*** Begin section ***
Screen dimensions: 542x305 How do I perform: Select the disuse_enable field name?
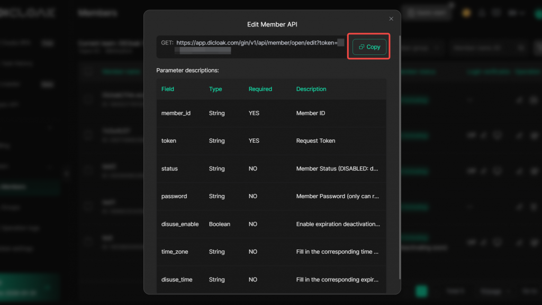click(x=180, y=224)
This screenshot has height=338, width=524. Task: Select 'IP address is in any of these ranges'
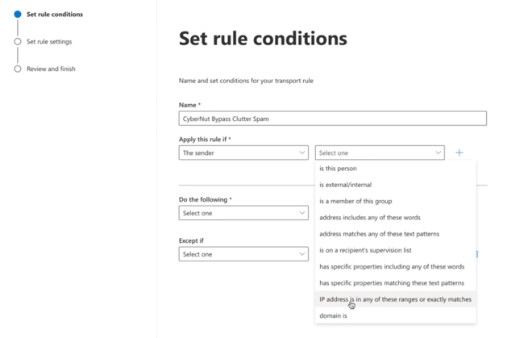coord(396,299)
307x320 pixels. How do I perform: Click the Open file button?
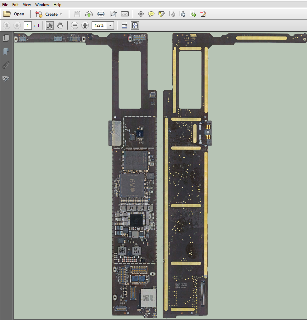pyautogui.click(x=14, y=14)
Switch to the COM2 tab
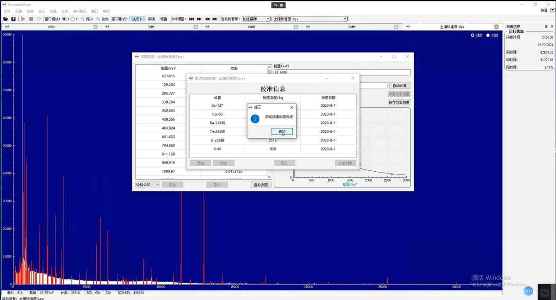 point(151,27)
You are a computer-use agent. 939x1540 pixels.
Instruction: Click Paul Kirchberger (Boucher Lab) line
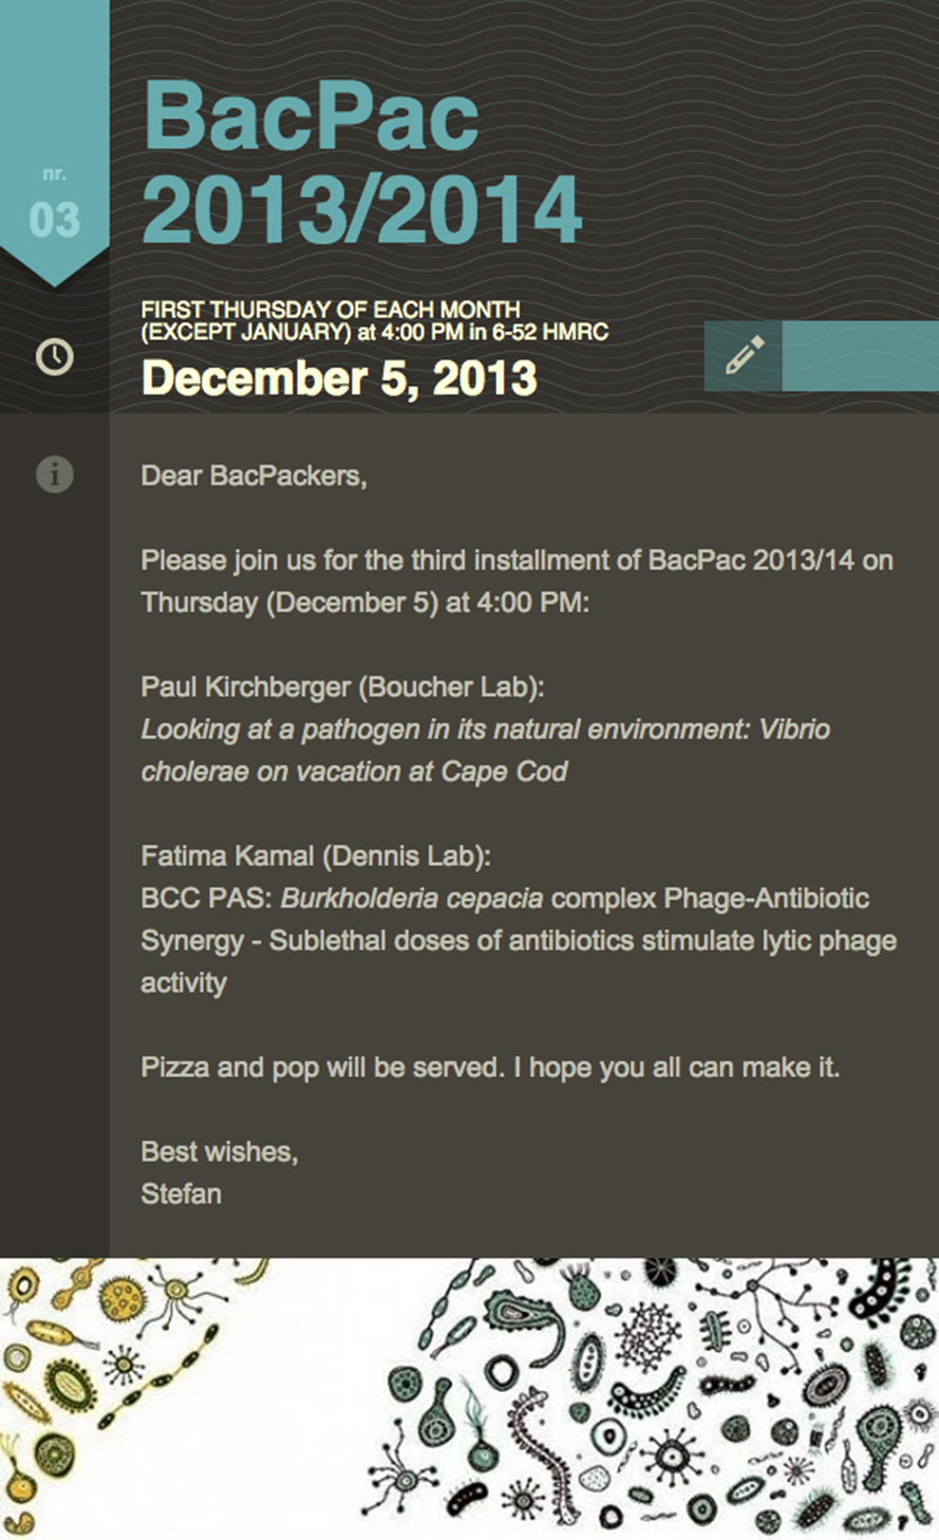pyautogui.click(x=343, y=687)
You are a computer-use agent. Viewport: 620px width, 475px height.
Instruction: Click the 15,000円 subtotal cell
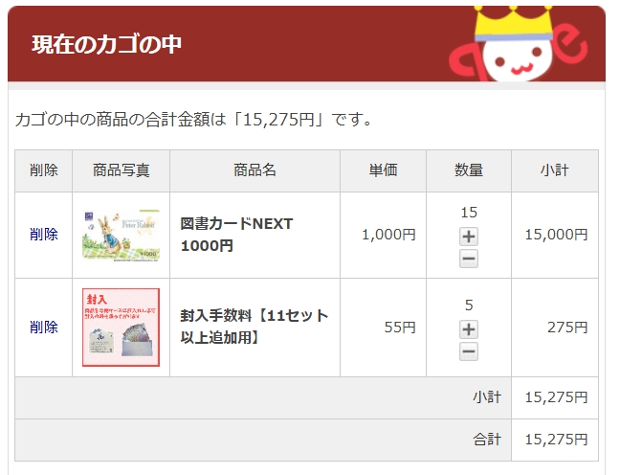coord(556,235)
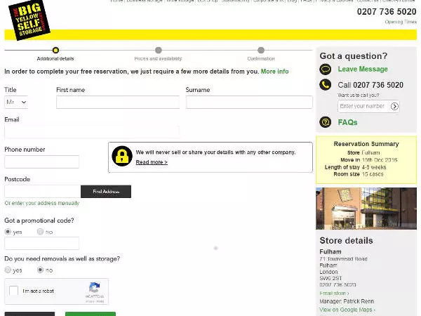Go to Confirmation step
This screenshot has height=316, width=421.
point(261,50)
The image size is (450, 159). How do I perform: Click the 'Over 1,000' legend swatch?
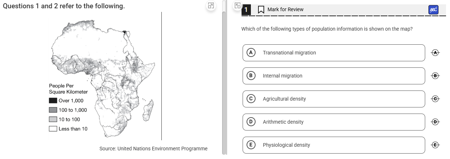click(x=53, y=101)
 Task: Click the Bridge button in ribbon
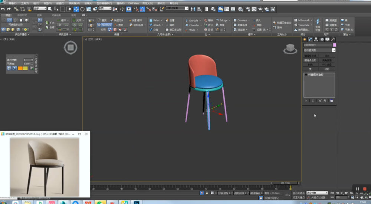coord(223,20)
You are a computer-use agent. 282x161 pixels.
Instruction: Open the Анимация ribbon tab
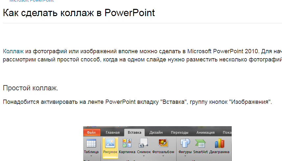tap(205, 132)

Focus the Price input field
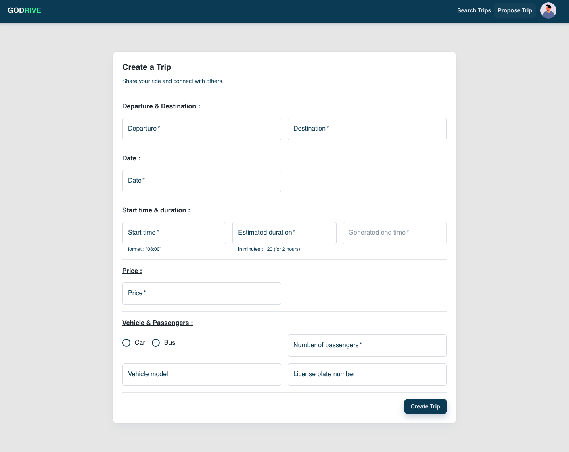201,294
*** End section ***
Some lines in the material contain "agent". Show all of them.

You are a computer-use agent. 939x1540 pixels.
You are a computer-use agent. Viewport: 620px width, 475px height.
You are a computer-use agent. 282x161 pixels.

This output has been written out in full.